But I work with Softgrid. Currently owned by Microsoft, as part of their Desktop Optimization Package, it basically takes a piece of software, the files, the registry entries, and all the things it installs, and bundles it together in one happy package to be sent to a client computer on demand. Not too shabby.
But certain pieces of software make my head hurt to no end. I even made a List 'o Hate for them. I have noticed a major difference between commercial applications and their open source counterparts, recently.
Last Friday, I began sequencing a number of open source applications, believing I would only be able to get a couple done in a day. Boy, I was wrong. I got six (6) open source applications sequenced and working in under four (4) hours. Yesterday, the 14th, I did five (5) in three (3) hours time. Today, this morning, I did nine (9) in just over four (4) hours.
Now, given, many of these are simple applications. They lack the complexity and support that the commercial applications have. Many of these rely on the user community to have support, and that can be problematic at times.
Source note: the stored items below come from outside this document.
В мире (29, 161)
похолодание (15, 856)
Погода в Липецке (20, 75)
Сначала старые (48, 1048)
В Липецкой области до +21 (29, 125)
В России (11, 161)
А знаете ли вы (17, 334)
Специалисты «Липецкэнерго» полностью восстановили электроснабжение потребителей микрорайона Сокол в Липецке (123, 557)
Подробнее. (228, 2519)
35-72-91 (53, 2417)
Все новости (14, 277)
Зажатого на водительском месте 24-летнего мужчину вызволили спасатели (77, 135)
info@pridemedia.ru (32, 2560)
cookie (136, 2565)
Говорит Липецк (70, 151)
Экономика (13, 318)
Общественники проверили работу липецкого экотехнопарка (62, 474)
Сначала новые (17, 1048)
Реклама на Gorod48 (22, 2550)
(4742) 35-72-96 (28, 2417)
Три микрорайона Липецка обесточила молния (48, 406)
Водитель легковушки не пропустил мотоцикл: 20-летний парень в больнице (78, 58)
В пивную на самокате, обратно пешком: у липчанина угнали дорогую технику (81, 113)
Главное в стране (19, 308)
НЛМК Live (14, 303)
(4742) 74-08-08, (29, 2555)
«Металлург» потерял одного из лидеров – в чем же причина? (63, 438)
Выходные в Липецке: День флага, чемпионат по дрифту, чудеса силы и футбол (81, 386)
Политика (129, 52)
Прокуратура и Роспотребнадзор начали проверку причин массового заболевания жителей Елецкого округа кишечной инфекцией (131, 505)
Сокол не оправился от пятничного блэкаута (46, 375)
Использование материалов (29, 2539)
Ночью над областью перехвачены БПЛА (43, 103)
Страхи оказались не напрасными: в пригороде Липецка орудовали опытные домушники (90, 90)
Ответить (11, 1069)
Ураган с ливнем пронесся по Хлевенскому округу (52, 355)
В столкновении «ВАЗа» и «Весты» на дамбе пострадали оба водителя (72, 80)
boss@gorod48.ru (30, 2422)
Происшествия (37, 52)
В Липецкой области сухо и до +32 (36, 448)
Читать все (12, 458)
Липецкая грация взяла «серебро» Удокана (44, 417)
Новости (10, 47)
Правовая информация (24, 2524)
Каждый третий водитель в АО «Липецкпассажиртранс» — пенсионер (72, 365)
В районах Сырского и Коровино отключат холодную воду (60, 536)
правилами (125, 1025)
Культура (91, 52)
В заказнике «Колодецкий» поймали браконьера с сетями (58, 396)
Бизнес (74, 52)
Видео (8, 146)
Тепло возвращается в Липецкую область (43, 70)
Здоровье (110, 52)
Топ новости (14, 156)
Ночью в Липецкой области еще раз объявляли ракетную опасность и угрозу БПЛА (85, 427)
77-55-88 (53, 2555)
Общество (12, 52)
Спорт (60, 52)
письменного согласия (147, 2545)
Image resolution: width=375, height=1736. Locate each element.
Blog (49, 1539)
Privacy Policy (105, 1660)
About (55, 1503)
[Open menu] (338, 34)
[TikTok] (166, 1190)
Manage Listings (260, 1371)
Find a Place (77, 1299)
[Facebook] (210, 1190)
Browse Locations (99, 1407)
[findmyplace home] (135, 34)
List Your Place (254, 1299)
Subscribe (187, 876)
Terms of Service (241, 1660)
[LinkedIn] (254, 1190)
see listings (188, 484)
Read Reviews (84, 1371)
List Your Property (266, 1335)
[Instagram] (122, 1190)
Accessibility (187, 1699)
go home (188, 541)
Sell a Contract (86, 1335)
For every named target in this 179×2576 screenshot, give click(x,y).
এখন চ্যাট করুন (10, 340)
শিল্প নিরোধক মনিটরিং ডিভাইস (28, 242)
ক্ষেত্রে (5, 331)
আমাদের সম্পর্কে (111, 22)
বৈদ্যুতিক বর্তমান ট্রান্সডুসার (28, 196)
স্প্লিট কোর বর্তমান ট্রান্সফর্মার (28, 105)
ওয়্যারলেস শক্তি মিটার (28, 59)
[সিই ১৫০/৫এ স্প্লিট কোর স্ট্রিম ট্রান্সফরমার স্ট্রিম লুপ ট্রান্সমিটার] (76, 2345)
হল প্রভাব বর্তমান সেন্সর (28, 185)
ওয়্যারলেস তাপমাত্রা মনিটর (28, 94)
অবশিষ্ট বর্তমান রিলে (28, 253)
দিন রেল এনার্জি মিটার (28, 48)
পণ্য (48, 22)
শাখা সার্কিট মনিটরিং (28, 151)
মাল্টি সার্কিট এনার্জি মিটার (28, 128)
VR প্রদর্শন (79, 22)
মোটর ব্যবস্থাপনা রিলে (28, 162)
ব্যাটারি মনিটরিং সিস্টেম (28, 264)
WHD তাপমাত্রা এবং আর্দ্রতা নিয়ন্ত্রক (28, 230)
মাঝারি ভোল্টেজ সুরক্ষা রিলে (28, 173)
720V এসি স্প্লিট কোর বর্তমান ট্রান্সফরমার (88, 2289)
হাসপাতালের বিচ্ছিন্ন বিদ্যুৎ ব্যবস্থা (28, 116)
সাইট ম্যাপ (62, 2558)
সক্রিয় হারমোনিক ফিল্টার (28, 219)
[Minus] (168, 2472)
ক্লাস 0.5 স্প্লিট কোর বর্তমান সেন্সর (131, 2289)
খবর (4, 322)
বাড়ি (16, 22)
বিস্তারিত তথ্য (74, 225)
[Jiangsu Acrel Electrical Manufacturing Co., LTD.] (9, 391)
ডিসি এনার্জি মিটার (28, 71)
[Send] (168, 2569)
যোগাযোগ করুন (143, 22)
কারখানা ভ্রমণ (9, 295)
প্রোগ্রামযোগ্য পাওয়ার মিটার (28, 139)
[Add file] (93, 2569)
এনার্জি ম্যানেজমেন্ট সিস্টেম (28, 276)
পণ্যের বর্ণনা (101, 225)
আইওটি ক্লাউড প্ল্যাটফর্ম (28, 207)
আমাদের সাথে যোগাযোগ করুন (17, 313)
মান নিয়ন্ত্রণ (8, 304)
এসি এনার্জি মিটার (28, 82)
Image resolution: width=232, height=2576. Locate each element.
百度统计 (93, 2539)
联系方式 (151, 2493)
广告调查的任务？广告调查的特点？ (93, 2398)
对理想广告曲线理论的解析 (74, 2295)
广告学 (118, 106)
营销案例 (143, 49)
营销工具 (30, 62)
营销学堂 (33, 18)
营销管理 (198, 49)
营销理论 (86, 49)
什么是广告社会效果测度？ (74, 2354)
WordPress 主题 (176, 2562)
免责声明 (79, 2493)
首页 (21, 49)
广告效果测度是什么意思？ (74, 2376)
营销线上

However, when you compare these numbers (number of applications against hours required to produce a working sequence) against that of a commercial application, I'm half tempted to start telling our clients (faculty, staff, and students) that I will not sequence something that is not open source.
What is it about programming that makes these commercial applications so ... bulky? Complex? Conveluted? Painful? No matter the term I use, I do not believe I can convey the actual feeling I have for some of these commercial applications.
When will these major corporations see they are hurting the administrators that have to support their software? Some of these pieces of software have grown and grown and grown over years of development, patching over the patch. At least some groups (like the Mozilla Organization) have started from scratch again and again, to get the cleanest possible product (Firefox. 'Nuff said). I would like to see Microsoft take a step back, look at Office, and decide to do it all over again from nothing. Reverse engineer by picture only. No code, no quick-starts. And let everyone else see what they're doing, and give actual bug reports rather than doing it all internal.
Too much to ask? Meh, I can hope, right?